Plano financeiro e objetivos
Após ter sido o primeiro clube brasileiro a superar R$ 1 bilhão em receitas em 2021 e atingir R$ 2 bilhões em 2025, o clube pretende chegar à marca inédita de R$ 3 bilhões até 2030. A direção entende que depender somente do desempenho esportivo é limitado e que é necessário explorar outros negócios para ampliar o faturamento.
Visão da diretoria
O presidente Luiz Eduardo Baptista (Bap) afirmou em participação no videocast Sport Insider, do canal N Sports, que o crescimento previsto não virá por caminhos tradicionais e que a agremiação pretende apostar em iniciativas sem relação direta com o futebol. Segundo ele, fontes convencionais — como direitos de transmissão, número de partidas, ticket médio e premiações — têm restrições naturais de expansão. Com abordagens menos ortodoxas, a diretoria aposta em somar mais R$ 1 bilhão ao faturamento dentro de três ou quatro anos.
Projetos fora do futebol
Entre as iniciativas em estudo está o lançamento de uma marca própria de moda casual feminina, batizada internamente de “Gávea”, embasada em pesquisas que apontam maior volume de compras de roupas por mulheres. Outro projeto avaliado envolve o mercado imobiliário: a possibilidade de construir um hotel cinco estrelas na sede social do clube, na Gávea, Zona Sul do Rio de Janeiro.

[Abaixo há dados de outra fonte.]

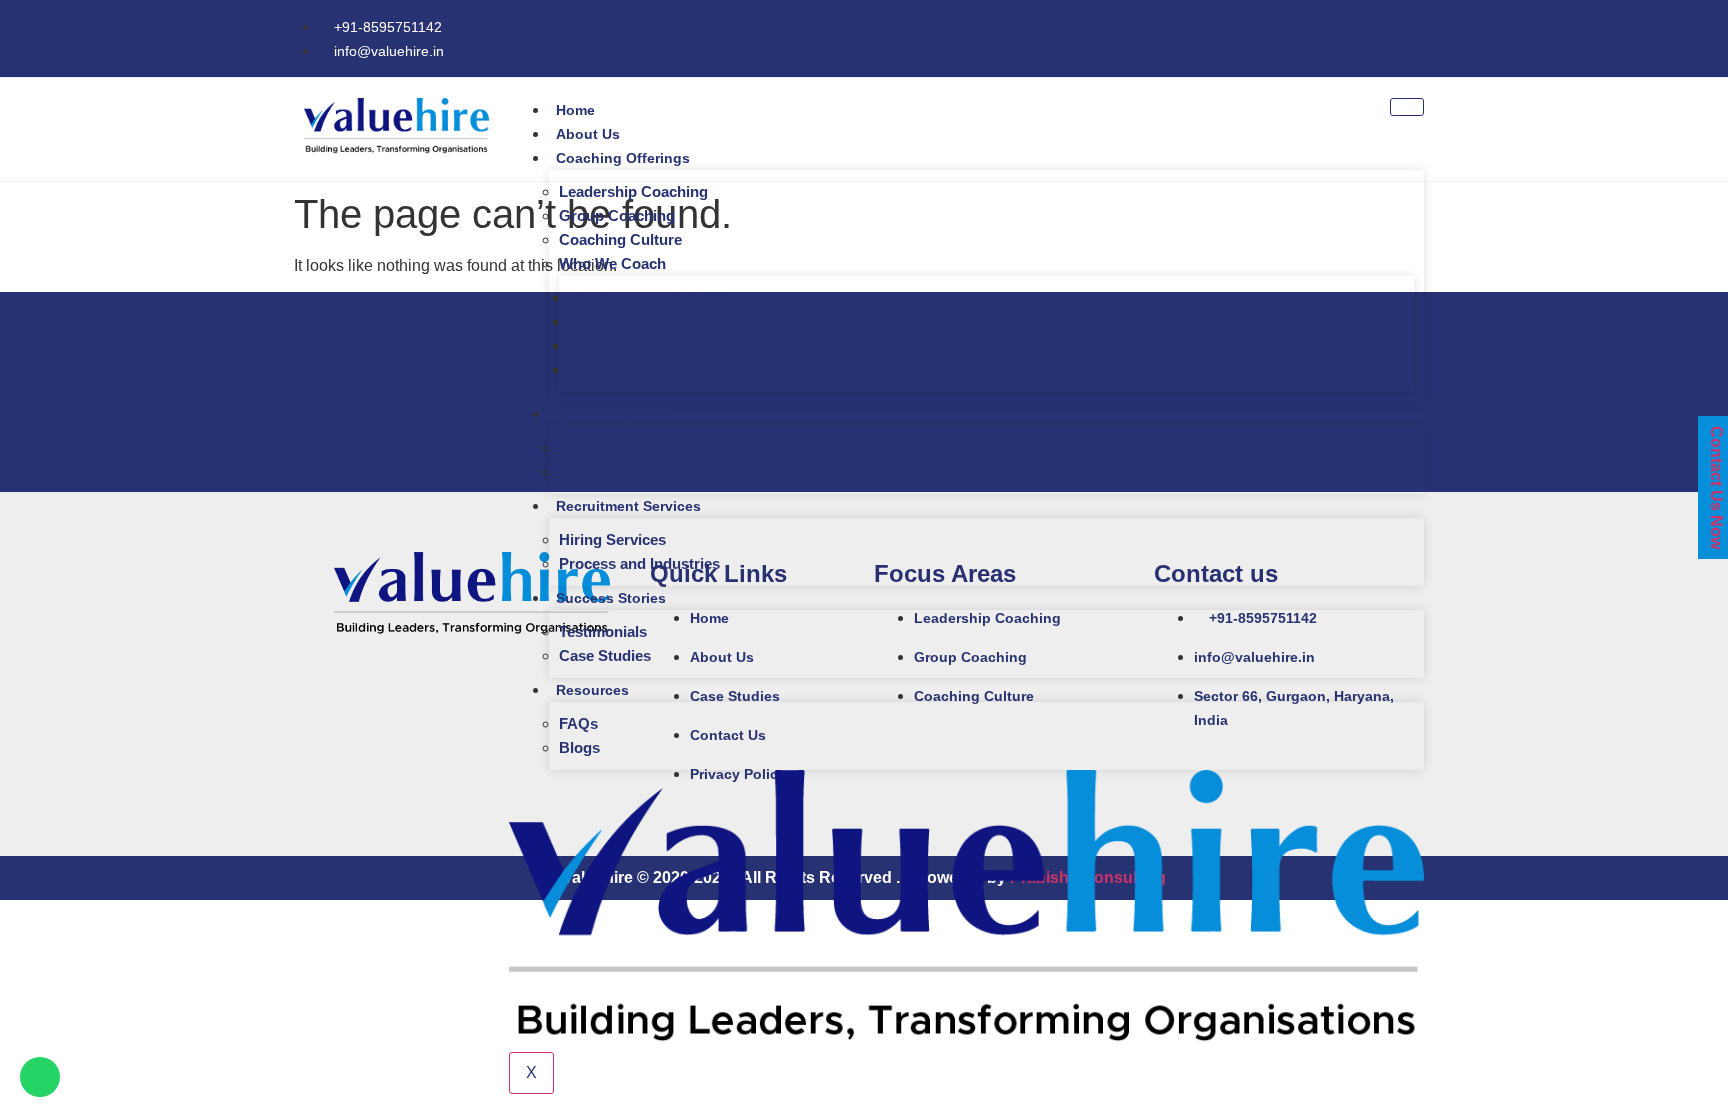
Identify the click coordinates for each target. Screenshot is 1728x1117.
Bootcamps (599, 447)
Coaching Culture (620, 239)
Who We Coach (612, 263)
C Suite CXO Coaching (648, 297)
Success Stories (611, 598)
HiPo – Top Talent (630, 321)
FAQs (578, 723)
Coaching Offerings (623, 158)
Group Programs (612, 414)
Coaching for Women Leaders (673, 369)
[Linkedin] (1424, 35)
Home (575, 110)
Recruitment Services (628, 506)
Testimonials (603, 631)
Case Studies (605, 655)
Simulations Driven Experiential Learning (702, 471)
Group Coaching (617, 215)
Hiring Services (612, 539)
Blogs (579, 747)
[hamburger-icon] (1407, 107)
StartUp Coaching (631, 345)
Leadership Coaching (633, 191)
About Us (588, 134)
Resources (592, 690)
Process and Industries (639, 563)
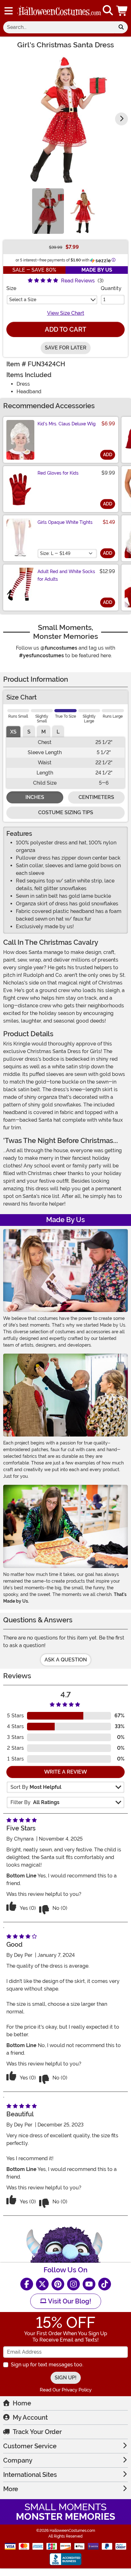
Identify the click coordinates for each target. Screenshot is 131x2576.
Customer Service (30, 2446)
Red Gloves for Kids (58, 473)
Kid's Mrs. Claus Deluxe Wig (67, 423)
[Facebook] (26, 2284)
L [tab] (58, 732)
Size (11, 288)
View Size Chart (65, 313)
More (10, 2489)
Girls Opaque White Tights (65, 522)
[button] (122, 10)
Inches (34, 797)
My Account (30, 2417)
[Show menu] (8, 11)
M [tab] (43, 732)
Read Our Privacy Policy (66, 2390)
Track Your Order (37, 2432)
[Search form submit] (121, 27)
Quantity (111, 288)
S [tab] (29, 732)
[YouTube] (89, 2284)
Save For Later (65, 348)
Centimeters (96, 797)
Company (17, 2460)
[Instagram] (73, 2284)
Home (22, 2403)
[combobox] (58, 27)
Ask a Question (66, 1660)
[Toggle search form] (107, 10)
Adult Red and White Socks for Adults (66, 575)
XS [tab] (13, 732)
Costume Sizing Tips (65, 812)
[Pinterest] (58, 2284)
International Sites (30, 2474)
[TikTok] (104, 2284)
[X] (42, 2284)
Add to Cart (65, 329)
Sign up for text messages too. (47, 2365)
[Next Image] (121, 118)
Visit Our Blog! (68, 2301)
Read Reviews (78, 281)
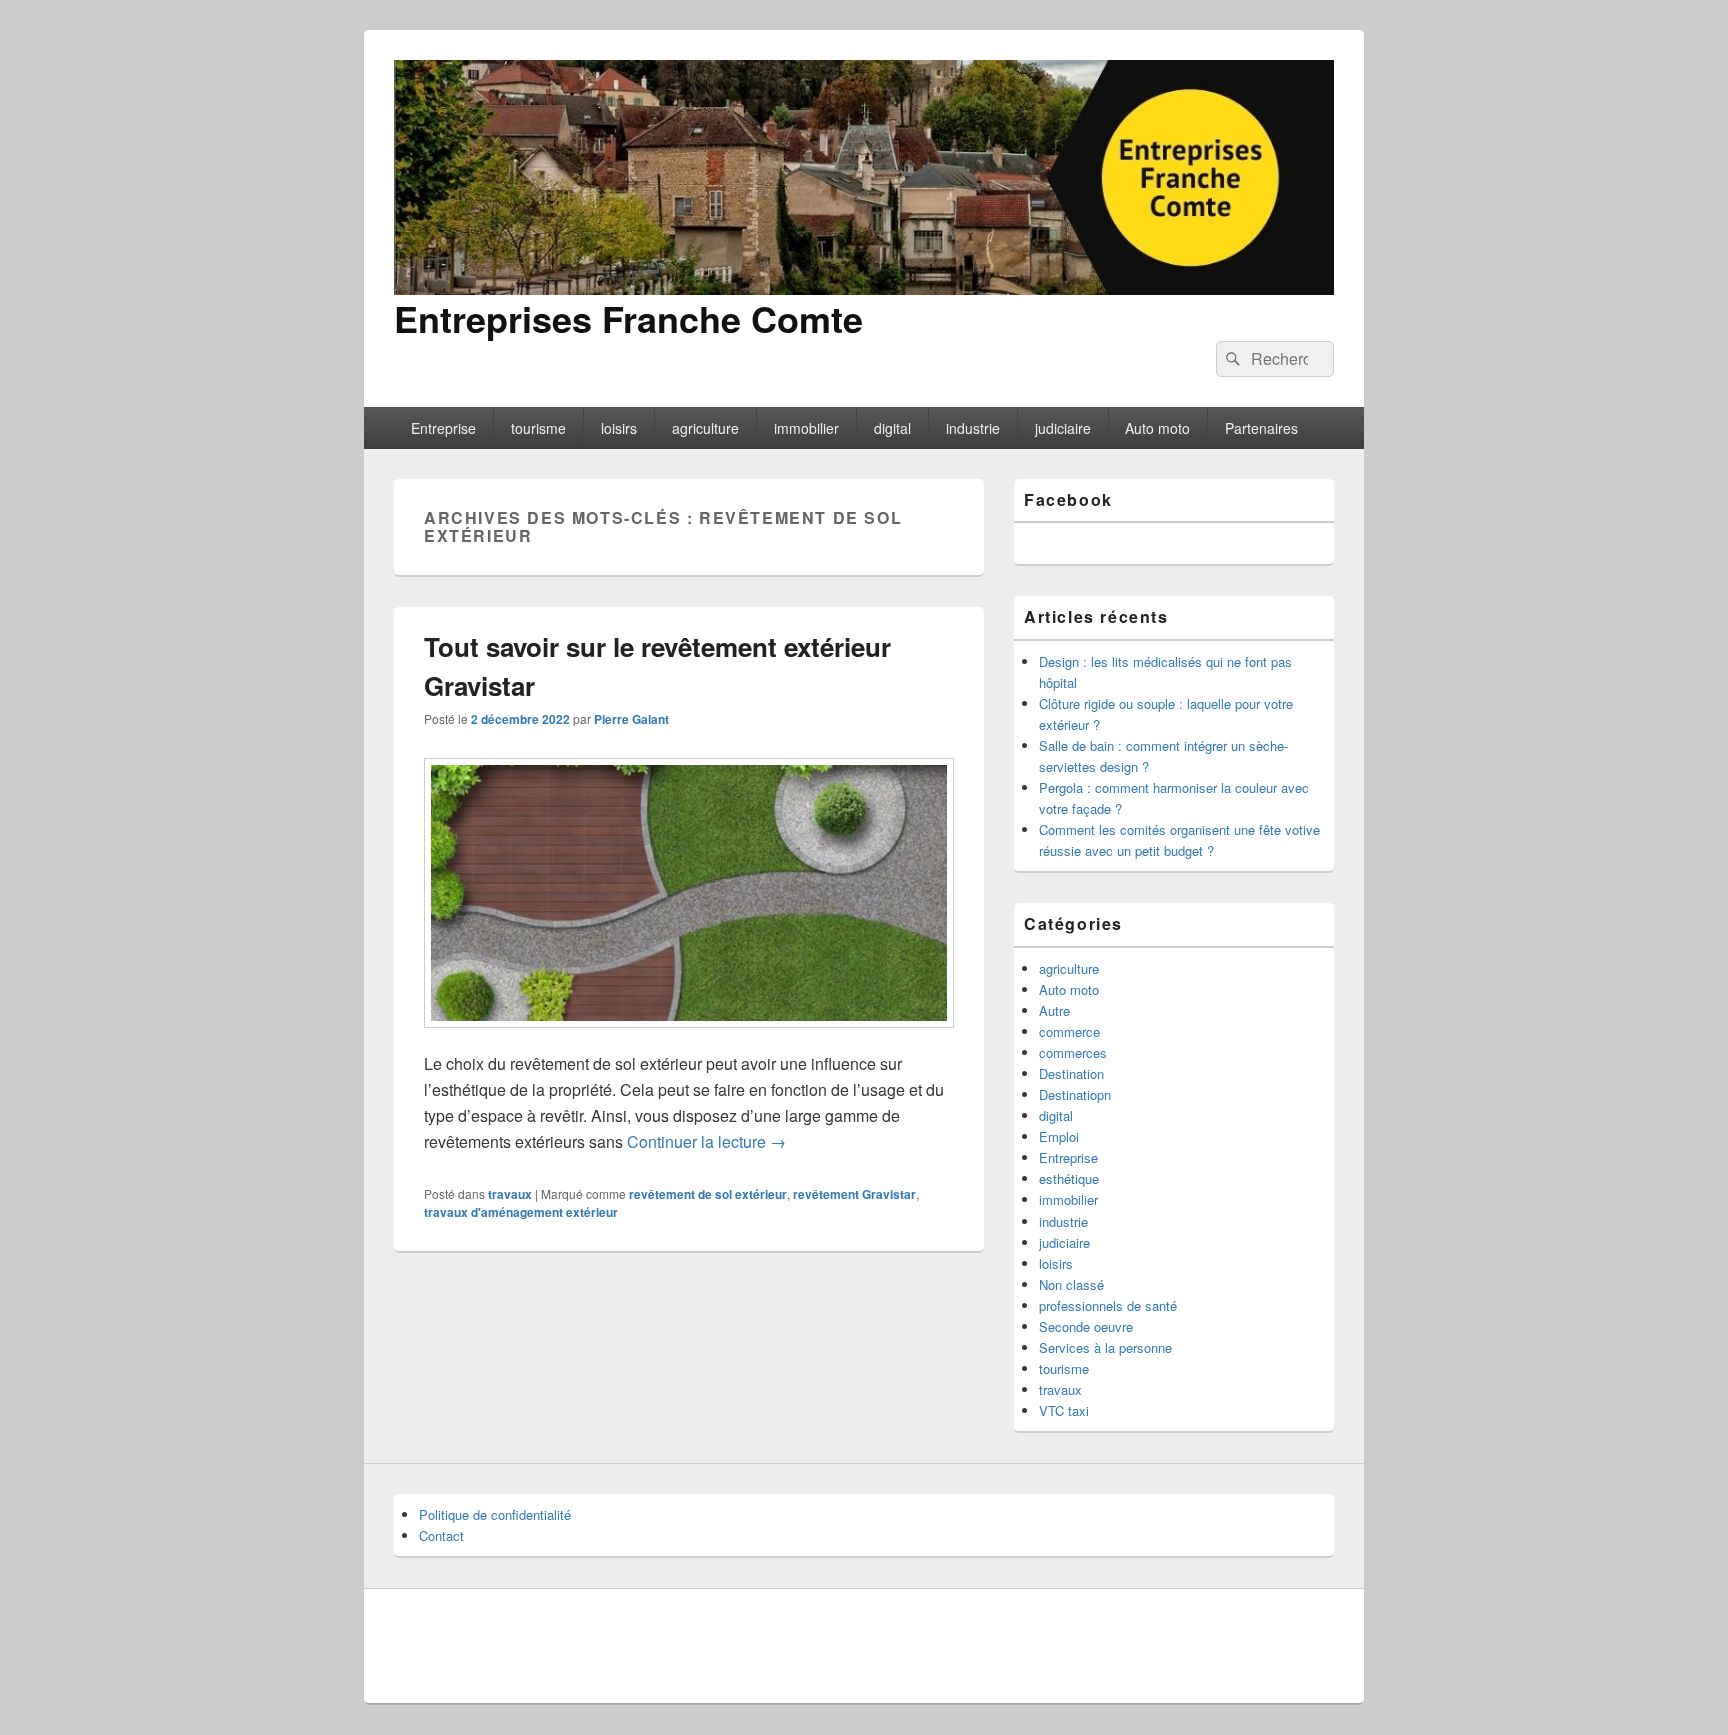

Além disso, a expansão da Flamengo TV está nos planos, com investimentos em formatos semelhantes a realities shows, que costumam atrair alta audiência na televisão brasileira.
Maracanã e receita em dias de jogo
A diretoria também enxerga espaço para aumentar a arrecadação em partidas no Maracanã. Nos últimos anos o clube reduziu custos operacionais e elevou ganhos em dias de jogo, e agora pretende atingir ocupação máxima dos 71 mil lugares do estádio a partir de 2027. Entre as iniciativas analisadas está o lançamento de um aplicativo de delivery para pedidos de comidas e bebidas dentro do estádio, com o objetivo de melhorar a experiência do torcedor e gerar receitas adicionais.
Sem incorporar eventual premiação do Mundial de Clubes nas projeções deste ano, o orçamento do clube prevê receita de R$ 1,8 bilhão para 2026. Internamente, a expectativa é retornar a mais de R$ 2 bilhões a partir de 2028.